Isaac whimpered, doing his best to fuck desperately into Shadrach’s merciless grip.

His lips were parted, his face twisted with exquisite agony, and Shadrach couldn’t resist leaning in, slipping his tongue deep inside and tasting sweet blood.

“Does that hurt, killer?”

Isaac’s head fell back, his hands gripping Shadrach’s thighs hard enough to bruise. “Yeah,” he sobbed, his broad chest heaving. “Don’t stop.”

“Oh, they’ve fucked you up so bad,” Shadrach whispered. “Do you need it to hurt?”

“Yeah, yeah.” His body shuddered, his thighs quivering hard under Shadrach as he came apart in his hands. His back arched like a bow against the back of the chair as Shadrach milked his cock, and then he curled forward, wrapping his arms around him and burying his face in Shadrach’s neck, quaking.

Shadrach wrapped an arm around his back.

Isaac’s muscular body trembled, and if this were real, his grip on Shadrach’s shirt would be in danger of ripping the expensive fabric.

To his surprise, Shadrach realized he wouldn’t even care.

He lifted a hand to Isaac’s neck, forcing his face up.

The ice in Isaac’s eyes was gone, leaving sun-drenched forest in its wake, green and gold and beautiful.

“When I come into your room in the morning, you should trust me. You should answer my questions.”

Fear chased away the light in his eyes. “What happens if I do?”

Shadrach tucked a loose lock of red hair behind his ear. What had those religious nutjobs done to make this feral human so afraid of punishment? They’d tried to tame a lion and only succeeded in breaking his spirit.

“Nothing,” he promised. “You won’t be punished. I won’t let anyone harm you.”

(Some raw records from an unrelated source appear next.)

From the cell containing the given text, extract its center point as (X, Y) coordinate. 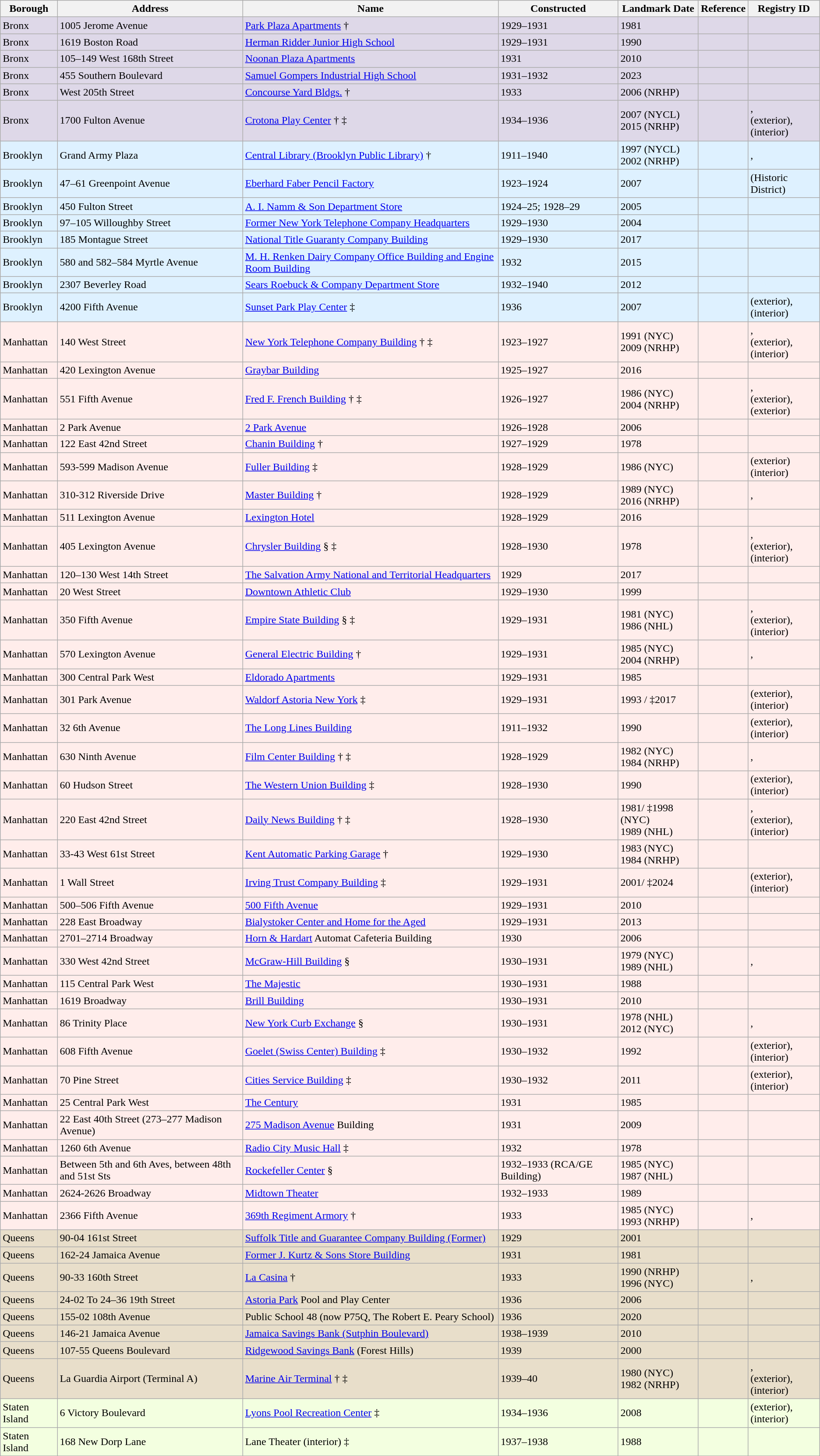
162-24 Jamaica Avenue (150, 1254)
Empire State Building § ‡ (371, 619)
Suffolk Title and Guarantee Company Building (Former) (371, 1237)
Marine Air Terminal † ‡ (371, 1378)
1986 (NYC) (658, 466)
47–61 Greenpoint Avenue (150, 183)
608 Fifth Avenue (150, 1050)
1 Wall Street (150, 882)
Rockefeller Center § (371, 1170)
Former J. Kurtz & Sons Store Building (371, 1254)
Waldorf Astoria New York ‡ (371, 699)
Daily News Building † ‡ (371, 819)
60 Hudson Street (150, 785)
1982 (NYC)1984 (NRHP) (658, 756)
1911–1940 (558, 155)
La Guardia Airport (Terminal A) (150, 1378)
2007 (NYCL)2015 (NRHP) (658, 120)
1993 / ‡2017 (658, 699)
Lane Theater (interior) ‡ (371, 1440)
2624-2626 Broadway (150, 1192)
Central Library (Brooklyn Public Library) † (371, 155)
The Century (371, 1102)
1005 Jerome Avenue (150, 25)
Park Plaza Apartments † (371, 25)
Between 5th and 6th Aves, between 48th and 51st Sts (150, 1170)
570 Lexington Avenue (150, 654)
, (exterior), (exterior) (784, 399)
1700 Fulton Avenue (150, 120)
Constructed (558, 9)
1991 (NYC)2009 (NRHP) (658, 342)
1985 (NYC)2004 (NRHP) (658, 654)
275 Madison Avenue Building (371, 1125)
Address (150, 9)
1981/ ‡1998 (NYC)1989 (NHL) (658, 819)
Graybar Building (371, 370)
97–105 Willoughby Street (150, 223)
90-04 161st Street (150, 1237)
2023 (658, 75)
M. H. Renken Dairy Company Office Building and Engine Room Building (371, 262)
6 Victory Boulevard (150, 1412)
1932–1933 (558, 1192)
The Salvation Army National and Territorial Headquarters (371, 574)
500–506 Fifth Avenue (150, 905)
500 Fifth Avenue (371, 905)
Lyons Pool Recreation Center ‡ (371, 1412)
Registry ID (784, 9)
1932–1940 (558, 285)
1990 (NRHP)1996 (NYC) (658, 1276)
Astoria Park Pool and Play Center (371, 1299)
220 East 42nd Street (150, 819)
1986 (NYC)2004 (NRHP) (658, 399)
The Long Lines Building (371, 728)
Sunset Park Play Center ‡ (371, 308)
Borough (29, 9)
1978 (NHL)2012 (NYC) (658, 1022)
Sears Roebuck & Company Department Store (371, 285)
2005 (658, 206)
2000 (658, 1349)
1981 (NYC)1986 (NHL) (658, 619)
Herman Ridder Junior High School (371, 42)
Downtown Athletic Club (371, 591)
1925–1927 (558, 370)
350 Fifth Avenue (150, 619)
1985 (NYC)1993 (NRHP) (658, 1215)
Eberhard Faber Pencil Factory (371, 183)
Crotona Play Center † ‡ (371, 120)
630 Ninth Avenue (150, 756)
32 6th Avenue (150, 728)
1938–1939 (558, 1332)
301 Park Avenue (150, 699)
369th Regiment Armory † (371, 1215)
2001/ ‡2024 (658, 882)
4200 Fifth Avenue (150, 308)
1979 (NYC)1989 (NHL) (658, 960)
1992 (658, 1050)
2701–2714 Broadway (150, 938)
168 New Dorp Lane (150, 1440)
The Majestic (371, 983)
Eldorado Apartments (371, 677)
300 Central Park West (150, 677)
National Title Guaranty Company Building (371, 239)
1927–1929 (558, 444)
Cities Service Building ‡ (371, 1079)
La Casina † (371, 1276)
551 Fifth Avenue (150, 399)
330 West 42nd Street (150, 960)
Bialystoker Center and Home for the Aged (371, 921)
Fred F. French Building † ‡ (371, 399)
1932–1933 (RCA/GE Building) (558, 1170)
1923–1924 (558, 183)
Grand Army Plaza (150, 155)
140 West Street (150, 342)
1939–40 (558, 1378)
70 Pine Street (150, 1079)
310-312 Riverside Drive (150, 495)
Ridgewood Savings Bank (Forest Hills) (371, 1349)
Concourse Yard Bldgs. † (371, 92)
1619 Broadway (150, 1000)
2004 (658, 223)
1924–25; 1928–29 (558, 206)
McGraw-Hill Building § (371, 960)
33-43 West 61st Street (150, 853)
2008 (658, 1412)
105–149 West 168th Street (150, 59)
New York Telephone Company Building † ‡ (371, 342)
1931–1932 (558, 75)
1980 (NYC)1982 (NRHP) (658, 1378)
New York Curb Exchange § (371, 1022)
Midtown Theater (371, 1192)
Public School 48 (now P75Q, The Robert E. Peary School) (371, 1316)
Horn & Hardart Automat Cafeteria Building (371, 938)
511 Lexington Avenue (150, 517)
1260 6th Avenue (150, 1147)
122 East 42nd Street (150, 444)
1983 (NYC)1984 (NRHP) (658, 853)
Film Center Building † ‡ (371, 756)
Chanin Building † (371, 444)
Name (371, 9)
420 Lexington Avenue (150, 370)
General Electric Building † (371, 654)
1926–1927 (558, 399)
405 Lexington Avenue (150, 546)
24-02 To 24–36 19th Street (150, 1299)
(Historic District) (784, 183)
Landmark Date (658, 9)
1923–1927 (558, 342)
1989 (658, 1192)
155-02 108th Avenue (150, 1316)
593-599 Madison Avenue (150, 466)
Samuel Gompers Industrial High School (371, 75)
25 Central Park West (150, 1102)
2006 (NRHP) (658, 92)
2001 (658, 1237)
115 Central Park West (150, 983)
1999 (658, 591)
The Western Union Building ‡ (371, 785)
146-21 Jamaica Avenue (150, 1332)
1997 (NYCL)2002 (NRHP) (658, 155)
455 Southern Boulevard (150, 75)
1930 (558, 938)
2020 (658, 1316)
Lexington Hotel (371, 517)
2366 Fifth Avenue (150, 1215)
Former New York Telephone Company Headquarters (371, 223)
West 205th Street (150, 92)
Master Building † (371, 495)
2015 (658, 262)
1926–1928 (558, 427)
Fuller Building ‡ (371, 466)
Chrysler Building § ‡ (371, 546)
Reference (723, 9)
580 and 582–584 Myrtle Avenue (150, 262)
Kent Automatic Parking Garage † (371, 853)
Noonan Plaza Apartments (371, 59)
Radio City Music Hall ‡ (371, 1147)
1985 (NYC) 1987 (NHL) (658, 1170)
1619 Boston Road (150, 42)
2013 (658, 921)
1911–1932 (558, 728)
2011 (658, 1079)
86 Trinity Place (150, 1022)
(exterior) (interior) (784, 466)
20 West Street (150, 591)
2012 (658, 285)
185 Montague Street (150, 239)
2009 (658, 1125)
1989 (NYC)2016 (NRHP) (658, 495)
Irving Trust Company Building ‡ (371, 882)
1939 (558, 1349)
1937–1938 (558, 1440)
Goelet (Swiss Center) Building ‡ (371, 1050)
Brill Building (371, 1000)
22 East 40th Street (273–277 Madison Avenue) (150, 1125)
2307 Beverley Road (150, 285)
450 Fulton Street (150, 206)
228 East Broadway (150, 921)
A. I. Namm & Son Department Store (371, 206)
Jamaica Savings Bank (Sutphin Boulevard) (371, 1332)
90-33 160th Street (150, 1276)
107-55 Queens Boulevard (150, 1349)
120–130 West 14th Street (150, 574)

Isaac scowled. “You’re a demon. How can I trust you? The real you? ”

“How long have you had faith in your guild and your god? And how often have they punished you for not being what they wanted?”

Isaac’s frown softened with uncertainty.

“What’s the harm in having a little faith in me ? Surely nothing a demon could do would be worse than whatever they’ve done to you.”

“I don’t know, I hear Hell is pretty bad.”

Shadrach smiled. “You’re not in Hell, killer. You’re in a skating rink.”